Kemasan juga menjadi poin penting. Mengingat Vitamin C murni sensitif terhadap udara, suhu, dan cahaya, penyimpanan dalam botol kaca gelap (amber glass) lebih direkomendasikan untuk menjaga kestabilannya. Vitamin C murni dapat mengalami denaturasi pada suhu di atas 30°C.

Ada kemungkinan terdapat kekeliruan dalam penulisan ingredients pada kemasan, misalnya penggunaan ascorbic acid yang seharusnya adalah turunan Vitamin C lainnya yang lebih stabil. Kesalahan penulisan seperti aristoflec tac (seharusnya Aristoflex TAC) juga menimbulkan pertanyaan mengenai profesionalisme penulisan standar INCI (International Nomenclature Cosmetic Ingredients).
Terlepas dari kritik tersebut, serum ini menawarkan beberapa keunggulan:
- Konsentrasi 20% Vitamin C adalah batas atas yang bisa ditoleransi kulit. Bagi pemilik kulit sensitif, disarankan memulai dengan konsentrasi lebih rendah atau 5%.
- Kombinasi Vitamin C dan Glutathione merupakan perpaduan yang baik untuk mencerahkan dan memberikan efek glowing pada kulit.
- Produk ini bebas alkohol, oil-free, non-comedogenic, bebas pewangi, dan aman untuk fungal acne.

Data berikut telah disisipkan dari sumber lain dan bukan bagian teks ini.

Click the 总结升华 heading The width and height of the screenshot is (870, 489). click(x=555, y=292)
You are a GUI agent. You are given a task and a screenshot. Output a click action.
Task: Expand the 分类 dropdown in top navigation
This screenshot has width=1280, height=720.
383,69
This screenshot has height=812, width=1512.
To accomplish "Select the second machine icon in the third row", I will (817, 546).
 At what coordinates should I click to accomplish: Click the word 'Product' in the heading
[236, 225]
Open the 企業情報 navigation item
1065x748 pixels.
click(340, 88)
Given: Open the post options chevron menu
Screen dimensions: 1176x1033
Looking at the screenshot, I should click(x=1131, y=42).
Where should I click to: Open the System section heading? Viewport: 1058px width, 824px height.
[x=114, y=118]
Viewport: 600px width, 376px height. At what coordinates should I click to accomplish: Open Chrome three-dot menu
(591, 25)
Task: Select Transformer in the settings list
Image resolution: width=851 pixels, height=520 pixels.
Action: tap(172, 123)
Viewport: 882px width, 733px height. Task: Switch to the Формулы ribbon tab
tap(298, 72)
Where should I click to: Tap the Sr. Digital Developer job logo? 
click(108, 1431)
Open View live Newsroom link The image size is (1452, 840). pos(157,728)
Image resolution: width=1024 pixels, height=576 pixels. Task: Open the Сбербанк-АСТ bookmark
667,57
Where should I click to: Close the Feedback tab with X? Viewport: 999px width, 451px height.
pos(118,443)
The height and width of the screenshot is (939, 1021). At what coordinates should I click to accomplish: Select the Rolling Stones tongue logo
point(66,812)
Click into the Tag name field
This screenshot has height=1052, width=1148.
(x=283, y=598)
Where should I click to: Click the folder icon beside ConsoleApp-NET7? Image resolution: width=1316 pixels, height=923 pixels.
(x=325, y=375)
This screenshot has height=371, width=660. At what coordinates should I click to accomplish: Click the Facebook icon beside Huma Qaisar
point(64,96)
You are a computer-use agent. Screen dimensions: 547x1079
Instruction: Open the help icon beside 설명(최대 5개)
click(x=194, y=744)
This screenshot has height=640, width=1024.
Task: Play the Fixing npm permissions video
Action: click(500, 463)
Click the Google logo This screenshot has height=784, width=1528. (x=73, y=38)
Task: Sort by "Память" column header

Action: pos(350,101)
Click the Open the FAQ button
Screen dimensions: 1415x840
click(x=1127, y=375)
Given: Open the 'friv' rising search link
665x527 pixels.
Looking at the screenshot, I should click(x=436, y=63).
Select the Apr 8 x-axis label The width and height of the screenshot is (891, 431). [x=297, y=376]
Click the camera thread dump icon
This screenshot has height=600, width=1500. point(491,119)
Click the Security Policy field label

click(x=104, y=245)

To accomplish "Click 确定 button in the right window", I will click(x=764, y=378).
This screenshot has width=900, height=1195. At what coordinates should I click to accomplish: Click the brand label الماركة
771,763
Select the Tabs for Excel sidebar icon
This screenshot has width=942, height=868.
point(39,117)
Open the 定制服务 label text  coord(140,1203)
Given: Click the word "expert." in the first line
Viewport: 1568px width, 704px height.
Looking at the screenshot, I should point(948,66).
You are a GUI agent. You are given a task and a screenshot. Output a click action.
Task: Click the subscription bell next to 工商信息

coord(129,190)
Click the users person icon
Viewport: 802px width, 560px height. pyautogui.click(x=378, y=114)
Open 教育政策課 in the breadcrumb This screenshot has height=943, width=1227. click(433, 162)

Penting untuk diingat bahwa Vitamin C murni terkadang dapat menimbulkan efek samping awal seperti rasa perih, menyengat, atau kulit kering mengelupas. Efek samping ini biasanya berkurang seiring adaptasi kulit. Disarankan untuk menggunakan serum Vitamin C murni secara bertahap, terutama pada konsentrasi tinggi seperti 20%, agar kulit dapat beradaptasi.
Untuk menjaga kualitas serum, disarankan menyimpannya di suhu di bawah 30°C, atau lebih baik lagi di dalam kulkas, untuk memperpanjang masa simpannya.
|
|
| Menyimpan serum Vitamin C di kulkas adalah pilihan yang baik. |
Berdasarkan ulasan pengguna di e-commerce, produk ini memiliki potensi untuk dikenal sebagai skincare terjangkau dengan kualitas baik dan cocok untuk banyak orang, serta sudah terdaftar BPOM.
Baca juga : Cek Ingredients Hale All Rounder Moisturizer Gel Cream


Disarankan untuk membeli produk asli di toko resmi untuk memastikan kualitas dan keasliannya.